O Progressistas e o Podemos acionaram o Supremo Tribunal Federal (STF) para garantir composição paritária de gênero nas listas de indicação para tribunais feitas pela Ordem dos Advogados do Brasil (OAB) e Ministério Público (MP).
A ideia é que as indicações contemplem nomes femininos – três, nas listas sêxtuplas, e pelo menos um, na tríplice. Além disso, enquanto não for alcançada a paridade de gênero no conjunto de vagas do quinto constitucional, aferido separadamente por tribunal e por origem de indicação, as listas futuras da respectiva origem deverão observar regime de alternância entre listas mistas e listas exclusivamente femininas.

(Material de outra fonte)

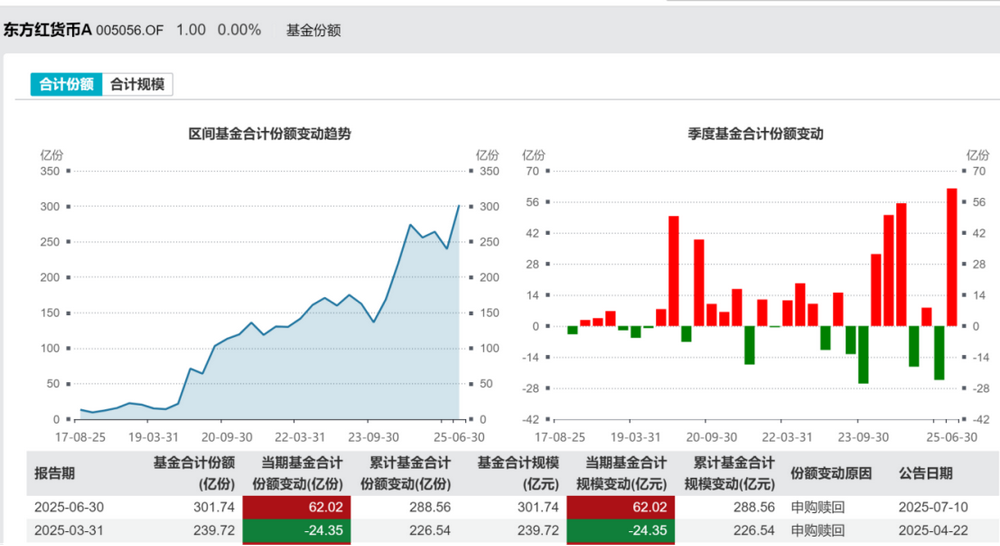Click green -24.35 cell under 当期基金合计规模变动
The image size is (1000, 546).
(x=621, y=530)
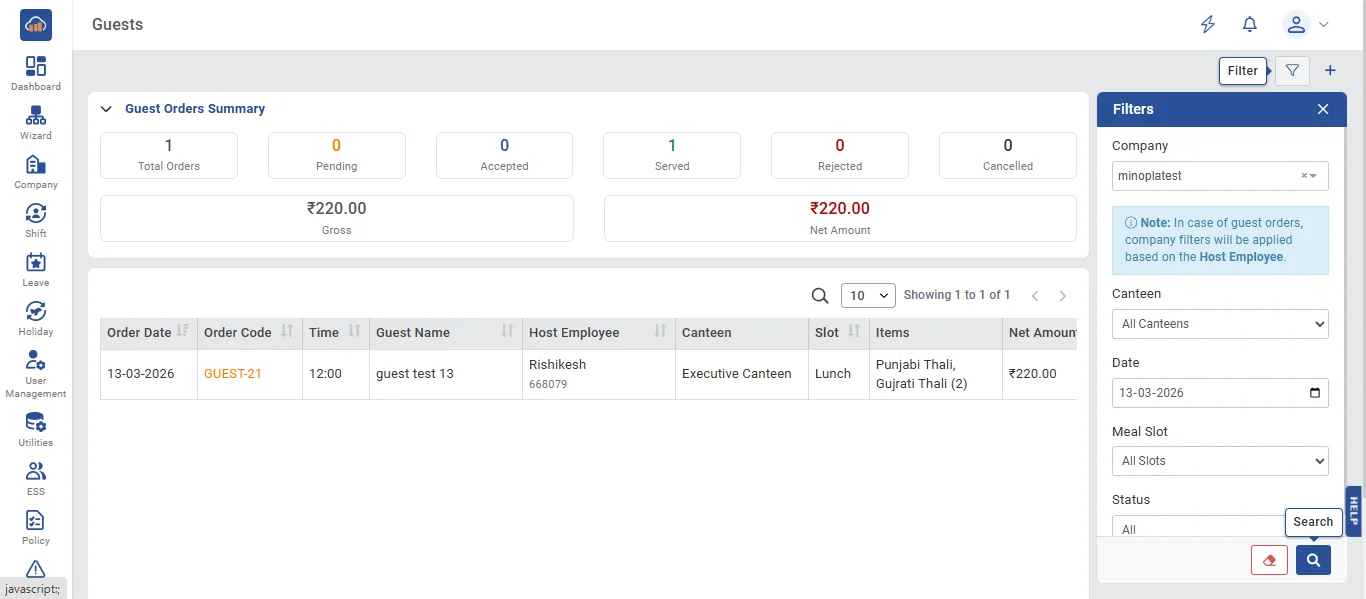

De acordo com a Constituição brasileira, um quinto dos lugares dos tribunais devem ser preenchidos por membros do Ministério Público e advogados indicados em lista sêxtupla enviada por órgãos de representação de classe. Recebidas as indicações, o tribunal formará lista tríplice, enviando-a ao Poder Executivo (presidente da República ou governador), que escolherá um de seus integrantes para nomeação.
Os partidos querem que o Supremo dê uma liminar para determinar que todos os procedimentos em curso de formação de listas destinadas ao provimento de vagas pelo quinto constitucional observem, desde logo, o parâmetro mínimo de equidade de gênero, sempre que houver candidatas habilitadas em número suficiente. Requerem ainda a suspensão ou adequação dos procedimentos em curso que não observem tais parâmetros.
Progressistas e Podemos afirmam que mulheres representam a maioria dos estudantes de Direito e já superaram os homens em número de inscritos na OAB. Apesar disso, a participação feminina diminui à medida que se avança na estrutura do Judiciário. Dados citados na petição indicam que as mulheres representam 36,8% da magistratura, 26,6% dos desembargadores e apenas 18,8% dos integrantes dos tribunais superiores.
Na avaliação dos partidos, a aplicação das medidas afirmativas não violam o princípio da separação de Poderes porque não altera o trâmite previsto na Constituição.
“A Ordem dos Advogados do Brasil continuará formando a lista sêxtupla. Os tribunais continuarão formando a lista tríplice. O chefe do Poder Executivo continuará nomeando. O que muda é apenas o quadro procedimental mínimo dentro do qual essas competências são exercidas”, diz um trecho da petição inicial assinada por Joelson Dias e Margarete Coelho.
Em outro trecho, os partidos defendem que o CNJ, o Conselho Nacional do Ministério Público e o Conselho Federal da OAB monitorem o cumprimento da decisão.
Para isso, o STF deve determinar que essas entidades adotem as providências normativas e administrativas necessárias, como, por exemplo, rotinas periódicas de coleta e publicidade de dados desagregados por gênero e raça sobre todas as etapas dos procedimentos do quinto constitucional.
Os partidos lembram ainda da decisão do STF na ADC 41, em que a Corte assentou a constitucionalidade das cotas raciais nos concursos públicos.
“Mudanças culturais profundas em instituições enraizadas dependem de regras claras que alterem os incentivos e as expectativas dos atores institucionais. Sem regras vinculantes de paridade, a cultura organizacional que subtende a exclusão das mulheres continuará prevalecendo nas deliberações sobre as listas do quinto constitucional, pois é a cultura que orienta as escolhas em ambientes onde não há padrão externo de controle”, diz outro trecho.
O relator da ADPF 1338 é o ministro Luiz Fux.